▶ Source:
Singapore is built on meritocracy.
Keep up your self victimizing charade and keep blaming society for your failures in life - you will find that soon nobody respects you.
And unlike the white liberals who have been indoctrinated with white guilt since their school days and think they have to pay for their ancestors' crime, you will find Singaporeans way less susceptible to your guilt tripping. Asians, including Indians and Chinese alike, don't subscribe to victim-playing. We work hard and succeed despite the odds - I suggest you get on with the program. Nobody owes you or your race a level playing field. Your whining rings hollow, since you exist in one of the most racially harmonious countries in the world, where the govt has taken careful steps to ensure equality for all the 4 main races.
Dear Shrey Bhargava,
As far as I can tell from your post, there was nothing racist about your Ah Boys to Men audition and I'll be kind enough to tell you and the 3000-odd people whom have shared your post why.
You were tasked to perform the role of a 'full blown Indian' and you have interpreted that as having to 'portray a caricature of my race' and being 'reduced to my accent'.
The casters were not racist and the element of racism here is non-existent because that was the role that is being demanded of you here, whether it was that of a Singaporean Indian, North Indian, British Indian or Red Indian.
Suppose Samuel L. Jackson had tried to audition for the role of Jack Dawson in Titanic, a part that really went to Leonardo DiCaprio. It is obvious that he would have been turned down because he was black. Now, is this not a clear-cut case of racial discrimination? Surely no one (maybe except that crazy Sangeetha) would be absurd enough to claim that the directors or scriptwriters of Titanic were racist and had "reduced" Jackson down to his skin colour?

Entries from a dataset

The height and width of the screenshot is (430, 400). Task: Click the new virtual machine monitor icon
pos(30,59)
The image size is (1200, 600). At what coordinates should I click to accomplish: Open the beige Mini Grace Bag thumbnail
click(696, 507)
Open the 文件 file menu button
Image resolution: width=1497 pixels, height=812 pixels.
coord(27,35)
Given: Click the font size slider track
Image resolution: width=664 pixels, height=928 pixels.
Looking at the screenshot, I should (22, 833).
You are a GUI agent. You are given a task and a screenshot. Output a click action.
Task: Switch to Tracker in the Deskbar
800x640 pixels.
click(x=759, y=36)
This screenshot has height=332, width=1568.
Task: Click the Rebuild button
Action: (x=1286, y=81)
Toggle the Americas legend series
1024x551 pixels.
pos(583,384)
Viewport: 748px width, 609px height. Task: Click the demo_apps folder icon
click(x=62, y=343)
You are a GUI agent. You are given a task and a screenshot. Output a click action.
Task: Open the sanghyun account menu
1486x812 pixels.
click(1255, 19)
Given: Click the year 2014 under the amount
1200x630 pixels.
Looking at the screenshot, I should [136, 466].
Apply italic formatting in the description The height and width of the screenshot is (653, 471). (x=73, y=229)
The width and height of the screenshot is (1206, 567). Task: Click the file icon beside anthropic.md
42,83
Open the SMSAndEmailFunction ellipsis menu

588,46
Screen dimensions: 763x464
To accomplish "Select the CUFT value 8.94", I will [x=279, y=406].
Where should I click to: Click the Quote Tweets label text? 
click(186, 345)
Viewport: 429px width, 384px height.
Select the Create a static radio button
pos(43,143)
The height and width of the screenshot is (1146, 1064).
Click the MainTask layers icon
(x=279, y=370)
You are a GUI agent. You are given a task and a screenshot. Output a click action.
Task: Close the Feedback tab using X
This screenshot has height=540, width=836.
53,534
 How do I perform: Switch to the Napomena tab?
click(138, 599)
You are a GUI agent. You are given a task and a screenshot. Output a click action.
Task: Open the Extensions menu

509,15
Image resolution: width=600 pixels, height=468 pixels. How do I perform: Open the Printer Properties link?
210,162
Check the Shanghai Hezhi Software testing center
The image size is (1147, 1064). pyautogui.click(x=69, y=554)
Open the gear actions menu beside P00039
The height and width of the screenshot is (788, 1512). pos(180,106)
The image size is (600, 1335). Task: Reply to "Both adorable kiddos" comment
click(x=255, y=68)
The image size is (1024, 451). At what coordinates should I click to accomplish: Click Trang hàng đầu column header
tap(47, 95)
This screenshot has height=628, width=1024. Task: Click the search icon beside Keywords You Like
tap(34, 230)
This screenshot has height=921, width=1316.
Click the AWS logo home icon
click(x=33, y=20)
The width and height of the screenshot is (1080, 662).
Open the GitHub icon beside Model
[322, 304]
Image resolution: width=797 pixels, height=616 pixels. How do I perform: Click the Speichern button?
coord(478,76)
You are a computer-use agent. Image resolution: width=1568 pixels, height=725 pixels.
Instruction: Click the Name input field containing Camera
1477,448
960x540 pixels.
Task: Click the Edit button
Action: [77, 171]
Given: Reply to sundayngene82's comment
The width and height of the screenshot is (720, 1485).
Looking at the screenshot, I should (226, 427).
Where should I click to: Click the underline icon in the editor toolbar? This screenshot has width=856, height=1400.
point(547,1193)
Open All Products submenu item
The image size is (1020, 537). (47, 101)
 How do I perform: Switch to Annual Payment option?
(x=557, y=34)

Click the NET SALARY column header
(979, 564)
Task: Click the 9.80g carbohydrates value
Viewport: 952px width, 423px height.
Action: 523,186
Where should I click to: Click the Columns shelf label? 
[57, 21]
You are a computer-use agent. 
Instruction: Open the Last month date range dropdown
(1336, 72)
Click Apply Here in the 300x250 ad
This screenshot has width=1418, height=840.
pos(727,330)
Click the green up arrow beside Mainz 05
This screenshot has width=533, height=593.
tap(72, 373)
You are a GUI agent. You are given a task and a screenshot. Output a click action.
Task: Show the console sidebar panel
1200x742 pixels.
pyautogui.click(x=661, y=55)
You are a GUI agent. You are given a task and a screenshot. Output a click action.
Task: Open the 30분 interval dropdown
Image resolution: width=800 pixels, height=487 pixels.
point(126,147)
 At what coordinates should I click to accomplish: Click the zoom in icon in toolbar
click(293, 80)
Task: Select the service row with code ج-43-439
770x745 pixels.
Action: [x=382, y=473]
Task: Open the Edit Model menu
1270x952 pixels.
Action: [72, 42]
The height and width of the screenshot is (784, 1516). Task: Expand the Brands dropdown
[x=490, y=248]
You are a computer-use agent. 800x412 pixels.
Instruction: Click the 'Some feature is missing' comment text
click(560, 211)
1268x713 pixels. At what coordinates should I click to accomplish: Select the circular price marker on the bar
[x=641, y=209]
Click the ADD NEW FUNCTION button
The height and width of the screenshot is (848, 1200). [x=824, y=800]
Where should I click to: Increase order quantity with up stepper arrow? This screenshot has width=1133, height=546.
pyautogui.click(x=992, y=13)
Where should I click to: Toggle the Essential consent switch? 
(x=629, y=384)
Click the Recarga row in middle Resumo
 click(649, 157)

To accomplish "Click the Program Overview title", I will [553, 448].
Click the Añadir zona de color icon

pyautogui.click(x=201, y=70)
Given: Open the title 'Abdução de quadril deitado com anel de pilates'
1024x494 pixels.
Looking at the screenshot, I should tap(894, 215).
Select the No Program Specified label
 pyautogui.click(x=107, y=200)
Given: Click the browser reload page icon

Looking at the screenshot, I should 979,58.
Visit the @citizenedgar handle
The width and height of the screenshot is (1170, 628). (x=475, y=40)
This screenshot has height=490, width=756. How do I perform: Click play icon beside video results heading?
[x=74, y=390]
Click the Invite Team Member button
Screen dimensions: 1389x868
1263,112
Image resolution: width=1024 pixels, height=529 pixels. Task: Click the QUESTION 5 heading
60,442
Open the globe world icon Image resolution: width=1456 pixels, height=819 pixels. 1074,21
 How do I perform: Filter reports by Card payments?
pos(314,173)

▶ What you will do:
[a] Print the passage from the letter about the audition, starting at "The casters were" and ending at "or Red Indian.".
[b] In the letter about the audition, which film role does Samuel L. Jackson try out for in the hypothetical case?

▶ Worked solutions:
[a]
The casters were not racist and the element of racism here is non-existent because that was the role that is being demanded of you here, whether it was that of a Singaporean Indian, North Indian, British Indian or Red Indian.

[b] The role of Jack Dawson in Titanic.